The government says that changing inspection procedures should help. In a cost-saving measure, the federal government is revamping how it inspects birds. The U.S. Department of Agriculture announced Friday that "it will be shifting its focus at chicken and turkey slaughter
plants from supervising processing lines to evaluating a company's food
safety procedures," reports Food Safety News.
The shift is to allow more inspectors to test plants' sanitation procedures and more testing of chickens for bacteria.
Though the shifts are voluntary from plant to plant, a few things are certain. Each plant has to have written rules to that ensure chickens contaminated with poop or pathogens don't go in the chiller. They must have procedures to prevent pathogen contamination. And they have to test early and often for microbial contamination.
The president of the Meat Institute, James Hodges, said, "While our knowledge has grown exponentially in the last two decades,
there have been no major changes to our federal poultry inspection
system during this period." So, not much.
^^^^
Exercises to complete:
1) In the article on poultry inspection, what position does James Hodges hold?
2) Write a short continuation of the article on poultry inspection, starting right after its last sentence.
^^^^
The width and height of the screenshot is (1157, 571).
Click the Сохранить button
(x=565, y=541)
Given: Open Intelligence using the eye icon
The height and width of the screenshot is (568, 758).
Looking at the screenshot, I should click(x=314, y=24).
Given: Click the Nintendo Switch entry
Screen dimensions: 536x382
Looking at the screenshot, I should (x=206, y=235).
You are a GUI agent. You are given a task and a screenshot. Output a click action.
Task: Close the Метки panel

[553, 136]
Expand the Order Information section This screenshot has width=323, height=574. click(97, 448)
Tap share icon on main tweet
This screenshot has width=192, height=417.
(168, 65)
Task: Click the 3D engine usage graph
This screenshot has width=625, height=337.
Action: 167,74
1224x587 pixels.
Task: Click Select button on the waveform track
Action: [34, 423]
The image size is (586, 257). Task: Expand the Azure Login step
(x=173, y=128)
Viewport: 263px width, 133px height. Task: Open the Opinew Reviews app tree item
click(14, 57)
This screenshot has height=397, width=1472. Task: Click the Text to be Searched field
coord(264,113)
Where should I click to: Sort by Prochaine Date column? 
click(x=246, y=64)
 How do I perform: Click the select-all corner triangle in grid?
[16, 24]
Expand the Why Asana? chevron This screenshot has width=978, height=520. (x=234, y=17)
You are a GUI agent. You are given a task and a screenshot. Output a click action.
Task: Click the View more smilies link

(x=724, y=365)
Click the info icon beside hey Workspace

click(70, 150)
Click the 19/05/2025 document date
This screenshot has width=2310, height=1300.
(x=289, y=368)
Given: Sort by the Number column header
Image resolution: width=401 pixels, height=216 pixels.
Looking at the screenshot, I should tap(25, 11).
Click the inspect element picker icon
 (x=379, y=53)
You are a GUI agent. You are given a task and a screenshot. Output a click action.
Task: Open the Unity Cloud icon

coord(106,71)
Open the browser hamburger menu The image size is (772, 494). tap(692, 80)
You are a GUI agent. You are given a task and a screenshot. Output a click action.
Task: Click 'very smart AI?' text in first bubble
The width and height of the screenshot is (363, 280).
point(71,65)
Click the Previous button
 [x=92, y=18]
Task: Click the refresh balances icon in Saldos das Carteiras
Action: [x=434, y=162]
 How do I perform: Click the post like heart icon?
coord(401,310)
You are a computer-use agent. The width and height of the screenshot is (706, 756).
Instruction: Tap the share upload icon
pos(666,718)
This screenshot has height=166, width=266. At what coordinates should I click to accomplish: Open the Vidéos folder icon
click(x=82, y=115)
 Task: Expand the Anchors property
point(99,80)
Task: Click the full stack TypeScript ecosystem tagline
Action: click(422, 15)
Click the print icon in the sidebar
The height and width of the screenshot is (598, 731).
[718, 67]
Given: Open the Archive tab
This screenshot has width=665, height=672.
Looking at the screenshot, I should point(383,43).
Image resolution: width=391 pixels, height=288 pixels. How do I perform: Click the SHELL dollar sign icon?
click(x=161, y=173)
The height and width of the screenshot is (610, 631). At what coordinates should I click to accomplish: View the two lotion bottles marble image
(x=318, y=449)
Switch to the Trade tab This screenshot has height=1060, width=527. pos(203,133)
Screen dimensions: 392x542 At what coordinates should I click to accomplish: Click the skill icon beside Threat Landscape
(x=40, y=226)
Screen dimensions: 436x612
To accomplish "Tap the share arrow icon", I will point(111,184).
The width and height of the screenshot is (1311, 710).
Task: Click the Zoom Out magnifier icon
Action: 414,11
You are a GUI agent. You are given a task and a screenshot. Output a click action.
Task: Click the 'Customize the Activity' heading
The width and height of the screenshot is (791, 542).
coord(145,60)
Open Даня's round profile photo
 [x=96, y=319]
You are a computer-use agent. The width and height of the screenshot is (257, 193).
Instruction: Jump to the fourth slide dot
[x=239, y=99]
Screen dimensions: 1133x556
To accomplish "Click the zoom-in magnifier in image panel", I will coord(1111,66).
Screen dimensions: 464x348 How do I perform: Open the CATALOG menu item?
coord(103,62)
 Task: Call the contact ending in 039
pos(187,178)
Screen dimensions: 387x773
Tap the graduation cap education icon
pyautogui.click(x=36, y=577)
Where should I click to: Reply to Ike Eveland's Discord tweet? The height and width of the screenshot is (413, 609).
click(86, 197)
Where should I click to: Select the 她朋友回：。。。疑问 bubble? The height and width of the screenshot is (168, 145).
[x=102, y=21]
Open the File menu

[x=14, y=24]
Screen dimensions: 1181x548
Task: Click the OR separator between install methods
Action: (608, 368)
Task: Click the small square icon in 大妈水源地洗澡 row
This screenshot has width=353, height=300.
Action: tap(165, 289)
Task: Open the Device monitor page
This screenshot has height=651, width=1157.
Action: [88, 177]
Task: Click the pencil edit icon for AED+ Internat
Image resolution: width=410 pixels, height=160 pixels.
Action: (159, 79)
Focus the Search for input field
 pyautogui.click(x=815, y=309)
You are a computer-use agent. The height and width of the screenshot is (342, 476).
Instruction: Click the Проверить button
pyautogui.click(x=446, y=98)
^^^^
Outputs for the tasks:
1) He is president of the Meat Institute.

2)
Watchdog groups are skeptical of the changes. "USDA should modify its
inspection program carefully to ensure that the
program reduces the unacceptably high levels of Salmonella and
Campylobacter in chicken and turkey," Michael Jacobson, executive
director of the Center for Science in the Public Interest, said Friday.
"One can't escape the fact that the government is shrinking and that
historic programs like this one need to demonstrate their value. The
proof will be in reduced contamination rates, leading to fewer deaths
and illnesses."
In Florida, eggs are the only item more likely than chickens to transport salmonella, followed by vegetables, beef, and "multiple items."